Ahmed Elkady really looks like you are an engineer with solid knowledge in both the mechanics of materials and the Abaqus software. I really appreciate the knowledge you share. I am convinced that in some way: life, karma (destiny), God, etc; It will return in blessings the good will you have to teach and share what you know. I send you a big hug from Peru (this is a way to say an affectionate farewell when you say goodbye to someone). Sorry if the translation is not good, I used a translator.
Please note that the proper way to compute the plastic strain is to subtract sigma@current strain/E from the total strain. This is actually the method used in the EXCEL file provided in the link in the video description. However, sometimes for simplicity, you can just subtract sigma_yeild/E; the difference is generally minor for steel materials with relatively large E.
Thank you professor for you beautiful and informative lectures on Abaqus and FEM. I have learned a lot with solid theoretical background from your lectures.
Good explanation. I've an observation about what you said when you defined the engineering strain: L0 is the length of the specimen's uniform section named "gauge length". If you consider this uniform section, between the fillets, you have an uniaxial stress state in each point. So the engineering-stress strain curve is correctly defined if and only if we consider these hypotesis: - uniaxial stress state; - small displacement; - volume conservation; Other curves: true stress-strain from elongation and true stress-strain from section, are defined by the violation of the cited hypotesis.
I've got a question. It seems in the Abaqus documentation that the plastic strain must be evaluated not only on the basis of the initial yield stress. You always remove SigmaYield/E whereas this should be updated as SigmaTrue/E at each SigmaTrue level according to the doc. Do you have any point of view on that? This is a difference of understanding of the method between several of my colleagues.
Correct, the proper way to compute the plastic strain is to subtract sigma@current strain/E from the total strain. This is actually the method used in the EXCEL file provided in the link in the video description. However, sometimes for simplicity, you can just subtract sigma_yeild/E; the difference is generally minor for steel materails that have relatively large E.
Dear Mr. Elkady, I was wondering how to get the data of plasticity if we use the temperature-dependent data? I am confused on how to pick the data. Because the strain curve for each temperature differs. Thank you in advance and looking forward for the answer
Thermally-dependant plasticity can be defined through the Johnson-cook mode. There are many publications online describing the model parameters calibration and definition.

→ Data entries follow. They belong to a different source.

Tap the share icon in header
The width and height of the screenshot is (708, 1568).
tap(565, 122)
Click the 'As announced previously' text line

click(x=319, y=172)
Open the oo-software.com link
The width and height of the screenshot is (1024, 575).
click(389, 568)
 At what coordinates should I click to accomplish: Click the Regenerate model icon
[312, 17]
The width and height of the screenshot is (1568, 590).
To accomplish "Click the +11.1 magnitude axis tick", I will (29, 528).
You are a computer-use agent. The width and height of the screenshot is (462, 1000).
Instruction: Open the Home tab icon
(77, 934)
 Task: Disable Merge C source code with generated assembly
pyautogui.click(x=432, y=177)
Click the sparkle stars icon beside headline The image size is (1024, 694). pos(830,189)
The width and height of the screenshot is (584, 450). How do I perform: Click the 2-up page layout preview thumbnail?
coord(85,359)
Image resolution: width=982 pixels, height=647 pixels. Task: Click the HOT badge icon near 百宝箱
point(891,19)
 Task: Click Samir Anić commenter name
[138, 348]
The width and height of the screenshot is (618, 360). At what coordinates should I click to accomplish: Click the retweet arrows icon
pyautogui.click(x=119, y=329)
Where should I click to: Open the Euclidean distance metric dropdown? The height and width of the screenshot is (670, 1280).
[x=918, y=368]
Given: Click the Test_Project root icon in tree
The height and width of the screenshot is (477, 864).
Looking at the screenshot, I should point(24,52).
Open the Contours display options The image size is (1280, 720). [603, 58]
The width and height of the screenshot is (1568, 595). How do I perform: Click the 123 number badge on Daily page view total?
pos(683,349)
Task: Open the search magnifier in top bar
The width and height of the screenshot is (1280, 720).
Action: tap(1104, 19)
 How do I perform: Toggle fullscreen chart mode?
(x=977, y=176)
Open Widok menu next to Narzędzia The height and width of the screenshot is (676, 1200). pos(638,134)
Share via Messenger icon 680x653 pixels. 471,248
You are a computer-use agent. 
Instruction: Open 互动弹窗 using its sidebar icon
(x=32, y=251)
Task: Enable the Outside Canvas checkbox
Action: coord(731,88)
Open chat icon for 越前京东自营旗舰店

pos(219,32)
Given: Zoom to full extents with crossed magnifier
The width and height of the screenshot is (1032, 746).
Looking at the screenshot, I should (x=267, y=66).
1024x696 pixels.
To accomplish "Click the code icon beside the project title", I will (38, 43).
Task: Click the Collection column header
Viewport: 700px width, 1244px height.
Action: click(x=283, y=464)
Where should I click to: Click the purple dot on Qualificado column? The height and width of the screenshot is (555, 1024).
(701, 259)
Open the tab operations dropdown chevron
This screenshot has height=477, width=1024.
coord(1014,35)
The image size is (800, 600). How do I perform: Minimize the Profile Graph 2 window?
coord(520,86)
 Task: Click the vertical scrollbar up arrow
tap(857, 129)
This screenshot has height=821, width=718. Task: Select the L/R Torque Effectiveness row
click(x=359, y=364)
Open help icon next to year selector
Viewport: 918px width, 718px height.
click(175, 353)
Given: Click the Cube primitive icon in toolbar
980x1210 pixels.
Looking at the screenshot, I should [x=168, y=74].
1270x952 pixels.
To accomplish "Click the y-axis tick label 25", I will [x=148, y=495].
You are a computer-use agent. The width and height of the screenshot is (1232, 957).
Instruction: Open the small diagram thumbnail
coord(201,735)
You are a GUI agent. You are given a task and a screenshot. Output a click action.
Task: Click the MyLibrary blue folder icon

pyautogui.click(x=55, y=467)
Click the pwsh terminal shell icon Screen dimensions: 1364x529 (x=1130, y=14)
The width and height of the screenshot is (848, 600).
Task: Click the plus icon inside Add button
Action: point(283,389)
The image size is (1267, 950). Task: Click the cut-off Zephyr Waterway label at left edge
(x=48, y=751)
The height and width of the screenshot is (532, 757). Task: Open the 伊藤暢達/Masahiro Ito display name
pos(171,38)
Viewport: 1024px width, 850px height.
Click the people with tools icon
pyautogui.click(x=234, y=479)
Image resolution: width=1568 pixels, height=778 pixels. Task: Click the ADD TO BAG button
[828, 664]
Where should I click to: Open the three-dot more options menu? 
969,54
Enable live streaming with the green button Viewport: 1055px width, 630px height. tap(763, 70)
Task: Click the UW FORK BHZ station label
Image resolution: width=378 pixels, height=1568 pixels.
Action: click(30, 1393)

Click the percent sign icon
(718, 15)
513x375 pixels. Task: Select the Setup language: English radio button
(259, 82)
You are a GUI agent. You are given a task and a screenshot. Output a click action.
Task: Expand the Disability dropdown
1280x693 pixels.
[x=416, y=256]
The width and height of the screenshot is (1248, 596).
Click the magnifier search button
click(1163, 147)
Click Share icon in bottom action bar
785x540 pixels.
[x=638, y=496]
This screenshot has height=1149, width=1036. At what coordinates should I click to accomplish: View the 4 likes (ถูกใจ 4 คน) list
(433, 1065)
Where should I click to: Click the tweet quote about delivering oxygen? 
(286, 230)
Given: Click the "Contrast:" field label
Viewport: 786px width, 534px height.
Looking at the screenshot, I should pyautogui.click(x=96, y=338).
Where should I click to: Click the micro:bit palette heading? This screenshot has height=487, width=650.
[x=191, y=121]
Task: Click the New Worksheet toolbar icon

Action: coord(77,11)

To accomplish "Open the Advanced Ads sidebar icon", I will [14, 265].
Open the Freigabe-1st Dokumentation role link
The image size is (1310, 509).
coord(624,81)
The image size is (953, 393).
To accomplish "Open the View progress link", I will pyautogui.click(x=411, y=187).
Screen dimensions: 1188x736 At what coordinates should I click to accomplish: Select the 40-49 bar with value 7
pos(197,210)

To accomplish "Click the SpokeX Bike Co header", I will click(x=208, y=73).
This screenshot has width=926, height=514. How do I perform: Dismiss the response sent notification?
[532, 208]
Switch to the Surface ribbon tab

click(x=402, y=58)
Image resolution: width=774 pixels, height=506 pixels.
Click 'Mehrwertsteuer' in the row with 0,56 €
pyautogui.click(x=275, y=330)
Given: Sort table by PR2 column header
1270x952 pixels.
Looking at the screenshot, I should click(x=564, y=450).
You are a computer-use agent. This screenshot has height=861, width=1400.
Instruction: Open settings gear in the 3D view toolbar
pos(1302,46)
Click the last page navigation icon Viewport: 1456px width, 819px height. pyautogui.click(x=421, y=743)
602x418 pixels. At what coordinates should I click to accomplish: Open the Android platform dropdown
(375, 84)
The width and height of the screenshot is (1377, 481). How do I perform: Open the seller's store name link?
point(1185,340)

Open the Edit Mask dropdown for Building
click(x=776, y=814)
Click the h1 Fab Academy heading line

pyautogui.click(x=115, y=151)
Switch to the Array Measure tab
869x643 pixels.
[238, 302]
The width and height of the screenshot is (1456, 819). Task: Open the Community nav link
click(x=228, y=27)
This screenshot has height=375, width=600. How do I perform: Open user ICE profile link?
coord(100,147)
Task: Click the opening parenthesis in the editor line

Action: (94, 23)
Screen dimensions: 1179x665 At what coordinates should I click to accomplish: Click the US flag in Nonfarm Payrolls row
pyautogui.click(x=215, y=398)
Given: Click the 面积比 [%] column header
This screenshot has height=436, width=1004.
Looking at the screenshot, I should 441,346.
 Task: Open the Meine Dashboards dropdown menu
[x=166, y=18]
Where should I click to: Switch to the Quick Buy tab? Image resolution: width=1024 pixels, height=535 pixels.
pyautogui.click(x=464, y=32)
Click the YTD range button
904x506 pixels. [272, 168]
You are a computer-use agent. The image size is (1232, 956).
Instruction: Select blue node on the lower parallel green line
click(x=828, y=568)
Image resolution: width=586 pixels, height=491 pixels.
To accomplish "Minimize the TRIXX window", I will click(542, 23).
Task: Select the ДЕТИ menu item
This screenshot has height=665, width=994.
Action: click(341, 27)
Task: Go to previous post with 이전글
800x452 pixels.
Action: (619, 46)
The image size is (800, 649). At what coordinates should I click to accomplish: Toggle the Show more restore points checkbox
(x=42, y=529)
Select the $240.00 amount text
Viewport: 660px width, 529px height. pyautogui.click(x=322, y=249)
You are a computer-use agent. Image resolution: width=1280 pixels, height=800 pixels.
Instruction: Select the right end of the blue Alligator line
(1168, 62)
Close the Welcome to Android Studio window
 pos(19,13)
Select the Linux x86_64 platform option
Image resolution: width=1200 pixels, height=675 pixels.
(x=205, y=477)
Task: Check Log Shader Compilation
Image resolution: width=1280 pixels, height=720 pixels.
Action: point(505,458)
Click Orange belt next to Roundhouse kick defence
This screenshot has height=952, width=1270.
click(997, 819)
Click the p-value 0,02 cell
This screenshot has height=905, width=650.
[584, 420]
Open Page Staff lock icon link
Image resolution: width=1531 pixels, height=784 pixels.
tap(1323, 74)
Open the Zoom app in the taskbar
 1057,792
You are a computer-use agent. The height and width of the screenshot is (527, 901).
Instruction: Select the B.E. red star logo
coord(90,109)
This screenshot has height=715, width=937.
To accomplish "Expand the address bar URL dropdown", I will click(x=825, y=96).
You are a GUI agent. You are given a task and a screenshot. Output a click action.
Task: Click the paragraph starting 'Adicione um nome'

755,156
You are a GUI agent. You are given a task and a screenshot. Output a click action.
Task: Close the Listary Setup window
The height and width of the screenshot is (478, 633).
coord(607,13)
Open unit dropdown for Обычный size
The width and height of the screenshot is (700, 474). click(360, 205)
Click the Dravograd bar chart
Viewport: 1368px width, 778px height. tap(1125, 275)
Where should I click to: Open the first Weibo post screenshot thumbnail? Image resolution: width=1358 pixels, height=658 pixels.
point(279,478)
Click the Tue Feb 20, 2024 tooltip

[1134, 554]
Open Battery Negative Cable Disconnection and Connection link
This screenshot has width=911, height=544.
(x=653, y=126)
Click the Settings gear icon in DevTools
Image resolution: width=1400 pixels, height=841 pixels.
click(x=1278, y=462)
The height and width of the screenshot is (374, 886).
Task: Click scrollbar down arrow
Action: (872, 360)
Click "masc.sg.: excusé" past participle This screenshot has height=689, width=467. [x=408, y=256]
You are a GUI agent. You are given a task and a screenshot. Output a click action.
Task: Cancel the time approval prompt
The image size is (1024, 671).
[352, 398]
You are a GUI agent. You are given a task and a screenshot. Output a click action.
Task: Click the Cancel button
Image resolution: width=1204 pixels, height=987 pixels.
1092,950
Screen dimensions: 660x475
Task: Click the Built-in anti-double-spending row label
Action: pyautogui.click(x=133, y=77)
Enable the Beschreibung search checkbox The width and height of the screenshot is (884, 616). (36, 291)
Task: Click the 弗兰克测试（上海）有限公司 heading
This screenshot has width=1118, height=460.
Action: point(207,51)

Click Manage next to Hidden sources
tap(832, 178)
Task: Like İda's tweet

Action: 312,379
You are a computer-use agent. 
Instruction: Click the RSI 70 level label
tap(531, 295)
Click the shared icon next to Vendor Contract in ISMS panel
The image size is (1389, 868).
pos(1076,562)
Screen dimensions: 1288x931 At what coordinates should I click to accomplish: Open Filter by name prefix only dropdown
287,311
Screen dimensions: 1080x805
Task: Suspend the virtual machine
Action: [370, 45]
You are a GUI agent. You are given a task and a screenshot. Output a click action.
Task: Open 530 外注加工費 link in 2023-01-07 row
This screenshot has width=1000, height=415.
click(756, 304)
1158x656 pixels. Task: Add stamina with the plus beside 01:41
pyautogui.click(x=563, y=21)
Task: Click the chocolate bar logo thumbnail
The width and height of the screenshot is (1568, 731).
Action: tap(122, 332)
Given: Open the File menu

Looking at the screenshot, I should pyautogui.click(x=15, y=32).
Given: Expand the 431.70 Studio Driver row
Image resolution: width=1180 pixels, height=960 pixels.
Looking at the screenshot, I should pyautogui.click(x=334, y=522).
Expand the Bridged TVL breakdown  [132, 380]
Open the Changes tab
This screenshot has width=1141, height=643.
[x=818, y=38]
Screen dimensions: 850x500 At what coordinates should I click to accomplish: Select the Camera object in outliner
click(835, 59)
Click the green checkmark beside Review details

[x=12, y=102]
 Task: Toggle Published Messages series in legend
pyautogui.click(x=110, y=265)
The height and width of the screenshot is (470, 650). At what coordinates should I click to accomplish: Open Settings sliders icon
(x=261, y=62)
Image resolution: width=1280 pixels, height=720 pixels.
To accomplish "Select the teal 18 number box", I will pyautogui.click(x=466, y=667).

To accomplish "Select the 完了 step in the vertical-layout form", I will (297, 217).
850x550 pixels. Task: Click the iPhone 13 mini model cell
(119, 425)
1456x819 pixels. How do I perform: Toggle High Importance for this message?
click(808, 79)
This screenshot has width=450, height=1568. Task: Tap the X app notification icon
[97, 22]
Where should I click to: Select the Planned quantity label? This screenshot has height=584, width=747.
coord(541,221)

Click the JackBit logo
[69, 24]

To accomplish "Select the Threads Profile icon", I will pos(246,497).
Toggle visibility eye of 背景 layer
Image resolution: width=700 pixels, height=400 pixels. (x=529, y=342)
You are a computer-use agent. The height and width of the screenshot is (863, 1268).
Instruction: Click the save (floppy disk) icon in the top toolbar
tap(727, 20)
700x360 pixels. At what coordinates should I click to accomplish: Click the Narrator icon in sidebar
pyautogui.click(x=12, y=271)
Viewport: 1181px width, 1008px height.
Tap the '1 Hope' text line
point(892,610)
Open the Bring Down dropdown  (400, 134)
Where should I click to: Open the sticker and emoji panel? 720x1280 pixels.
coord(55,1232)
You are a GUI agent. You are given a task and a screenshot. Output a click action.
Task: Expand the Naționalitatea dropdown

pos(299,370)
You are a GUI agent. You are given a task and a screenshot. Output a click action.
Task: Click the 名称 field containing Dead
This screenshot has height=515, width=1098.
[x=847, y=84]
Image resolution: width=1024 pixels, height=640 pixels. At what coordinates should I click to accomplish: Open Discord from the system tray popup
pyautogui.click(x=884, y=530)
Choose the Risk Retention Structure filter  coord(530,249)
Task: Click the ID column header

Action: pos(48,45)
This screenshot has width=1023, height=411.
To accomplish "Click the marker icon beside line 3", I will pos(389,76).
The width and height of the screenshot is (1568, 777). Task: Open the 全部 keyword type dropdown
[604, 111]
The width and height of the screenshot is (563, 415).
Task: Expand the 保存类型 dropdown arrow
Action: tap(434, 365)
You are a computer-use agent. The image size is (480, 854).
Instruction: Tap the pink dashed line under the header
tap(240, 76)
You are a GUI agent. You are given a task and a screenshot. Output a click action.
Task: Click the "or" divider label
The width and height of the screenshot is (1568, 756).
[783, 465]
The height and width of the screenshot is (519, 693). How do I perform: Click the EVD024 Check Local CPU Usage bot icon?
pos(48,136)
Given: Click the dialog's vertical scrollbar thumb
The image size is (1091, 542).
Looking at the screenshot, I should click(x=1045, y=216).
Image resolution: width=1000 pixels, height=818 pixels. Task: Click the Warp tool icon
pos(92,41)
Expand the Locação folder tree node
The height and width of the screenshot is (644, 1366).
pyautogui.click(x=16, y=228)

Thank you sir. But I have promblem. I am working on V bending 2D plain strain. When I define true stress- true strain graphs all points for plasticty in the material definition, the results of the springback are less than the experiment. However, if I define only the line where the plastic strain is 0 (the first line (yield point)) as you describe in the video 19:46 , the spring-back estimation gets much closer to the experimental results. Is it a correct method to define only the line where the plastic strain is 0? Do you have any other suggestions to increase springback in terms of material? I should point out that; the material is copper and I am using stress strain curves from other articles. Because the experiment I'm analyzing is not mine.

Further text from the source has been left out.